Monday, February 18, 2013

13S09

Class 2013, Science, 9th class. 13S09.

Honestly, it feels weird being in this class, being in SA. Looks like I need more getting used to. I miss 4DL. I miss my friends, my buddies. I miss the jokes the guys liked to make, the times they would irritate the hell out of our teachers. I just miss 4DL'2012. (Not that 13S09 is a bad class)

Somehow, I find myself getting closer to my class now. I guess playing monopoly deal at the student lounge and basketball under the scorching sun actually helped us bond as a class. Everyday I feel myself getting more attached to this group of people, and my new found friend, Kajol. I can say the people in my class are really nice people, guess some of us have personality clashes so we may not clique as well, but still, we'll never know what'll happen in the future right?

Which brings me to talk about one of my biggest flaws-insecurity.

Yes, I am SUPER INCREDIBLY insecure. And it sucks. It really does. I always feel I'm not good enough, and that the people around me will eventually find out something bad about me and leave. Well, they all do. Most of them anyway. Which is why those who are still close to me, are so very precious to me. I don't know if it's just a normal 'teenage thing'. Hopefully it is though.

Another big flaw I have is becoming too attached to people. It is a horrible thing, I know.
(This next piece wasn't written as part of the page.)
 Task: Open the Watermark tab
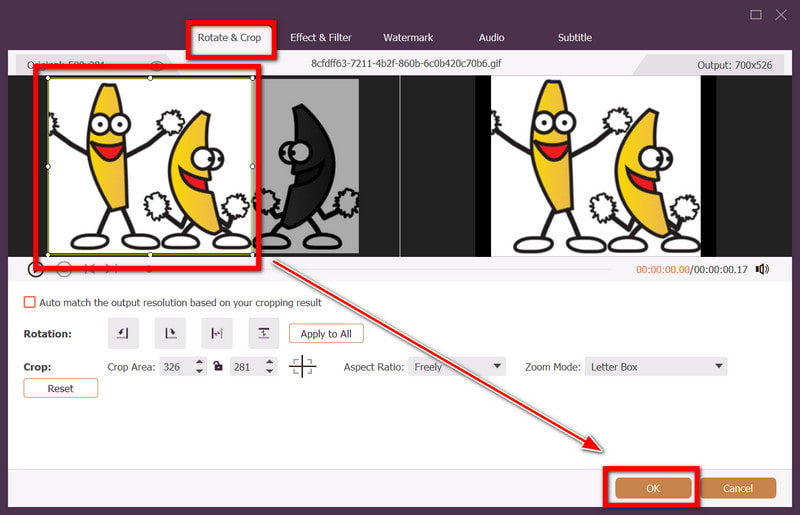[408, 38]
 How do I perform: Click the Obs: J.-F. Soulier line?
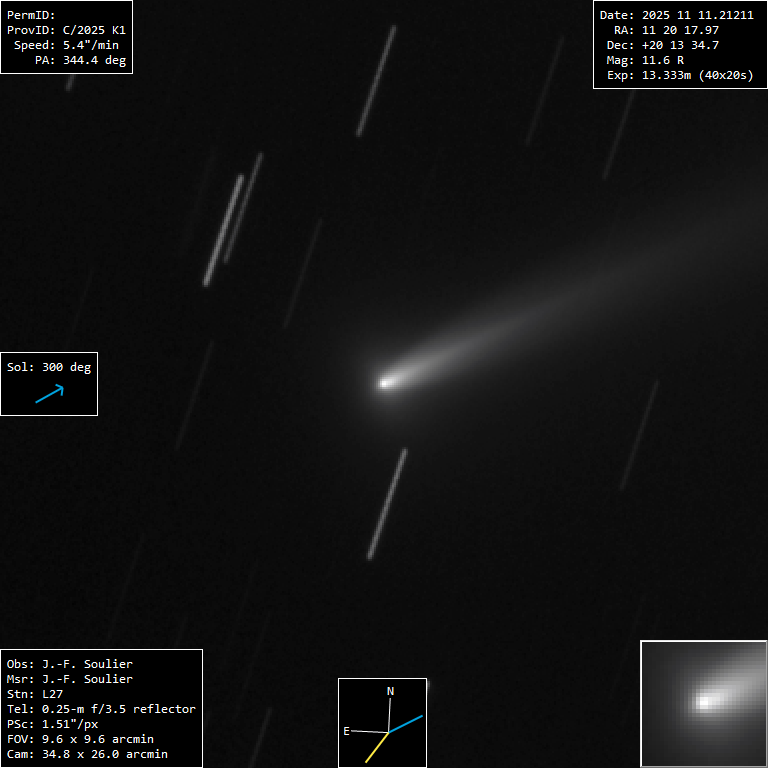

So if you put these two together, bring insecure and too attached, it's the reason I'm afraid to get close to people. I can't bring myself to get close to someone, cause I'll end up hurting myself by somehow pushing the other away unintentionally. Then I lose him/her. It's happen too many times, and now I know how to protect myself. Sounds cliche? Yeah it does, doesn't it? I'm just tired of losing people, especially if it's because of my own flaws.

Alrighty, I've drifted a little too far from the main point of this post-13S09. I honestly hope we can grow as a class and make many memories these two years.

Signing off, V.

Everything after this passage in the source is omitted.